Sowiecki generał Czerniachowski: do klatki albo za kratki

2014-09-03 10:00:38(ost. akt: 2014-09-03 10:04:01)

Autor zdjęcia: Jan Melzak

Nie możemy rozebrać pomnika kata AK bez zgody Rosjan. To wsadźmy go symbolicznie do więzienia. Opakujmy pomnik sowieckiego generała Czerniachowskiego kratami albo klatką dla niebezpiecznych przestępców. I dołączmy tabliczkę: Ten pomnik wznieśli komuniści ku chwale kata wileńskiej AK. Kraty postawiła Rzeczpospolita. Żeby nikt nie miał wątpliwości, kto w 1944 roku na wileńszczyznie był katem, a kto ofiarą.
Przypomnijmy czym "zasłużył" się Polsce generał Czerniachowski. W lipcu 1944 roku dowodził 3. Frontem Białoruskim, którego żołnierze walczyli z Wehrmachtem na wileńszczyznie. 17 lipca wspólnie z generałem Sierowem z NKWD zaprosił na rozmowy dowództwo wileńskiej AK z komendantem płk. Aleksandra Krzyżanowskiego „Wilkiem”. Wszystkich polskich oficerów aresztowano. Potem to samo zrobiono z dowódcami oddziałów partyzanckich. Rozbrojono też 8 tysięcy żołnierzy AK. Część z nich zginęła, a wielu zostało zesłanych do łagrów lub przymusowo wcielonych do Armii Czerwonej.

Takie to zasługi wobec Polski miał generał Czerniachowski, kiedy w lutym 1945 roku 1945 roku zginął pod Pieniężnem.

Rosyjscy komuniści ostatecznie zdecydowali, że Czerniachowski zostanie bohaterem litewskim a nie polskim. Pochowali go w Wilnie, a w 1950 roku postawili mu stosowany pomnik. Litwini po odzyskaniu niepodległości nie cackali się specjalnie z pamięcia po sowieckim generale.

W 1993 roku, szczątki Czerniachowskiego i pomnik odesłano do Rosji. Szczątki generała spoczęły w Moskwie, a pomnik trafił na jeden z placów w rosyjskim Woroneżu,

Na początku 2014 roku burmistrz i radni z Pieniężna próbowali usunąć pomnik. Nie udało sie to jednak. Okazało się bowiem, że pomnik kata wileńskiej AK można rozebrać tylko, jeżeli zgodzą się na to Rosjanie. Tak stanowi polsko-rosyjska umowa z 1994 r. o grobach i miejscach pamięci ofiar wojen i represji.

I wokół pomnika zapadła cisza.

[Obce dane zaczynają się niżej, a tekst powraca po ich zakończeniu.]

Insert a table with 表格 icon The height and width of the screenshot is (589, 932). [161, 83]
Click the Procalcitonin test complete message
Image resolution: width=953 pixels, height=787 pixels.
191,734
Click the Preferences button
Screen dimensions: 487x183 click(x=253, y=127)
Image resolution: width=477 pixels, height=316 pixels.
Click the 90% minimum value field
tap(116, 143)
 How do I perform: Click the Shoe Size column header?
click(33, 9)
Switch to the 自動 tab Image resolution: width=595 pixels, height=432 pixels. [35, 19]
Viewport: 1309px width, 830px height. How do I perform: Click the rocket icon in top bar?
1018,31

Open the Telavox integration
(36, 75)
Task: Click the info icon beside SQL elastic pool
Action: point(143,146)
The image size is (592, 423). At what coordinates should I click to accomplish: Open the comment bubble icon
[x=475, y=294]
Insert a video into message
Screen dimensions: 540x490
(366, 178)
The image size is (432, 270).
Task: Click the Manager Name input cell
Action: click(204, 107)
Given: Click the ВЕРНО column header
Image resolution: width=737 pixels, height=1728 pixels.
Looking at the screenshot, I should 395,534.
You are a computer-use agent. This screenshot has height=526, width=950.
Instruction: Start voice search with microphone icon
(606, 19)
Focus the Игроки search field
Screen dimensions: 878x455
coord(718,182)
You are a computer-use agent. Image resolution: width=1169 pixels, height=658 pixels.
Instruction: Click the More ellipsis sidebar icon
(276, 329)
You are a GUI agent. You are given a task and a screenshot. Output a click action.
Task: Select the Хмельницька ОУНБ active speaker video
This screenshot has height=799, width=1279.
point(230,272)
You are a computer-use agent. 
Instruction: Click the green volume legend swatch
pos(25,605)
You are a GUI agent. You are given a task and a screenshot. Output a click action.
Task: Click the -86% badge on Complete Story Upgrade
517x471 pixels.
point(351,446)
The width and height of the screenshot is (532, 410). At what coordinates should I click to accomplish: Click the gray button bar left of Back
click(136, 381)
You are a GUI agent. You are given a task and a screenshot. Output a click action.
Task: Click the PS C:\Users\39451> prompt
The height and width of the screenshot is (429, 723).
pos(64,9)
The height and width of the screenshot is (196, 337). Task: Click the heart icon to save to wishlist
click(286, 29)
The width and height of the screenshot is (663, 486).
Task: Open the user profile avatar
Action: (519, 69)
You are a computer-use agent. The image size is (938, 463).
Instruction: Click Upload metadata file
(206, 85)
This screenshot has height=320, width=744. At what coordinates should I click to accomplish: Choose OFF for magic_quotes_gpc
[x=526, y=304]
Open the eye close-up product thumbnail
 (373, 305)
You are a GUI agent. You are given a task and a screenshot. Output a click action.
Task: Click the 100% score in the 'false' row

Zatem, skoro nie możemy go usunąć bez zgody Rosjan, to zróbmy coś innego. Wsadźmy pomnik generała Czerniachowskiego symbolicznie do więzienia. Opakujmy pomnik kratami albo klatką dla niebezpiecznych przestępców. I dołączmy tabliczkę: Ten pomnik wznieśli komuniści ku chwale kata wileńskiej AK. Kraty postawiła Rzeczpospolita. Żeby nikt nie miał wątpliwości, kto w 1944 roku na wileńszczyźnie był katem, a kto ofiarą.




Ten tekst napisał dziennikarz obywatelski. Więcej tekstów tego autora przeczytacie państwo na jego profilu: Melzak

Komentarze (21) pokaż wszystkie komentarze w serwisie

Komentarze dostępne tylko dla zalogowanych użytkowników. Zaloguj się.

Zacznij od: najciekawszych najstarszych najnowszych

Zaloguj się lub wejdź przez FB

  1. A #1477801 | 178.202.*.* 5 wrz 2014 14:48

    Niedlugo Ostprßen bedzie wolne a pomnik zostanie na pamiatkie.

    Ocena komentarza: warty uwagi (5) odpowiedz na ten komentarz

  2. KARLOS #1478599 | 93.105.*.* 6 wrz 2014 16:03

    Myślę że ktoś tą wrzutę celowo podsunął. Przed nami wybory samorządowe. W Pieniężnie nie będą mówić o bezrobociu, biedzie beznadziei . Zdominuje problem kawałka betonu w obszczanych zaroślach. Kto z kandydatów głośniej będzie krzyczał - usunąć , ten liczy że wygra. A biedota? oni to kupią.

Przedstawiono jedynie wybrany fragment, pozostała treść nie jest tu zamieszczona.